Hat einer ein paar gutes weblinks oder auch Bücher parat für einen Umstieg? Also ich brauche keine "Jetzt lerne ich programmieren mit C#"-Schinken oder "Datenbankabfragen mit ANSI-SQL" sondern wirklich Literatur oder links für den fortgeschrittenen Programmierer der einfach nur die Plattformen wechseln muss/möchte.

Any Ideas?


----------



## Cage Hunter (14. Sep 2010)

Ich habe zwar keine Ideen, Du hast jedoch mein Beileid...Allen meines Bekanntenkreises ist genau dieser Umstieg auch "sehr schwer" gefallen, besonders die Syntax von MSSQL soll ja richtig viel Spass machen wenn man an MySQL o.Ä. gewöhnt ist...Ich werde heute mal nachfragen, ob meine Kollegen da ein schönes Buch kennen


----------



## Gast2 (14. Sep 2010)

fassy hat gesagt.:


> das alle das [c]string[/c] Keyword statt der Klasse [c]String[/c] nutzen.

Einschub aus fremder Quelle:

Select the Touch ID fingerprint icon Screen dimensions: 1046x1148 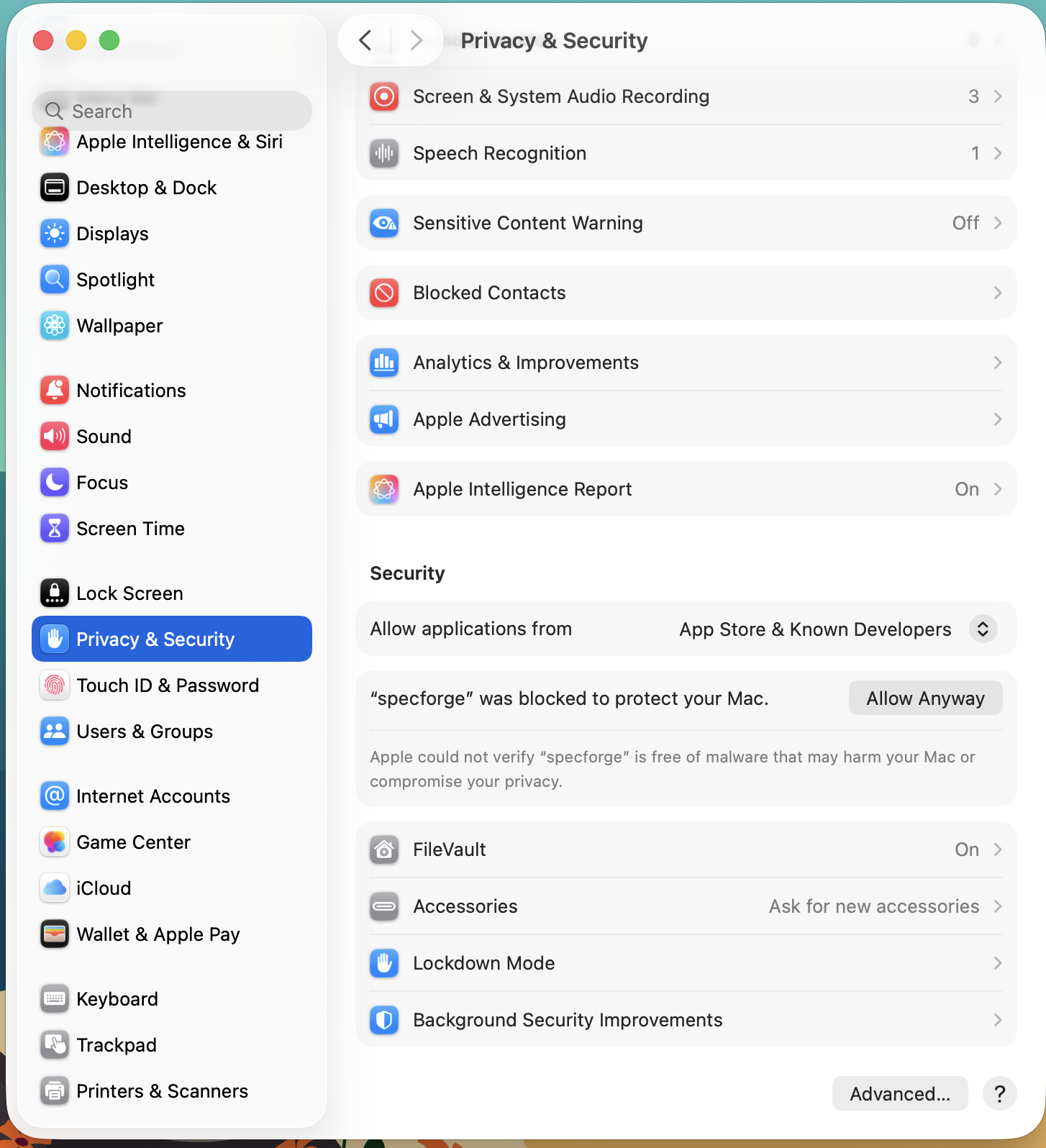(55, 685)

macht aber keinen Unterschied - kannst beides benutzen ... der Compiler macht da eh String draus

ansonsten -> myCSharp.de - DIE C# und .NET Community | Diskussionsforum


----------



## Guybrush Threepwood (14. Sep 2010)

@fassy: Kannst Du Literatur für den Umstieg empfehlen. Kennst Du Visual C# 2010? Ich möchte meine Programmierkenntnisse etwas erweiteren und neben Java (8 Jahre Programmiererfahrung, ebenfalls Java-Fan) C# lernen.


----------



## Gast2 (14. Sep 2010)

Guybrush Threepwood hat gesagt.:


> @fassy: Kannst Du Literatur für den Umstieg empfehlen.



Ja, genau das such ich ja auch 



Guybrush Threepwood hat gesagt.:


> Kennst Du Visual C# 2010?



Ja, das "Buch" kenne ich. Ist als Referenz durchaus brauchbar - ebenso wie die Insel, allerdings mir zu "gehaltvoll" als Umsteigerlektüre. Ich brauche keine Syntaxerklärungen, was Exceptions sind usw - sondern eher eine Übersicht der Unterschiede der Sprachkonzepte und der .NET Plattform.

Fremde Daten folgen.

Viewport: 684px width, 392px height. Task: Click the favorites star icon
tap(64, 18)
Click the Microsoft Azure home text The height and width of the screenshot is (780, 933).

Ich denke man kann sich wohl aus vielen Lehrbüchern wie auch dem so das alles zusammen suchen. Aber das muss doch schon mal jemand gemacht haben? 



			
				Cage Hunter hat gesagt.:
			
		

> Ich habe zwar keine Ideen, Du hast jedoch mein Beileid [...] Ich werde heute mal nachfragen, ob meine Kollegen da ein schönes Buch kennen



Wäre nett wenn du mal nachfragst. Ich denke mal ich werd damit schon klar kommen. Zumal ich jetzt auch nicht mehr als Entwickler eingestellt bin sondern eine Customer Consulting/Field Support/Training Position habe und nur noch realtiv wenig selber programmieren werde.


----------



## Gast2 (11. Okt 2010)

So, ich hab jetzt die ersten paar Wochen rum und kann mal meinen Eindruck schildern.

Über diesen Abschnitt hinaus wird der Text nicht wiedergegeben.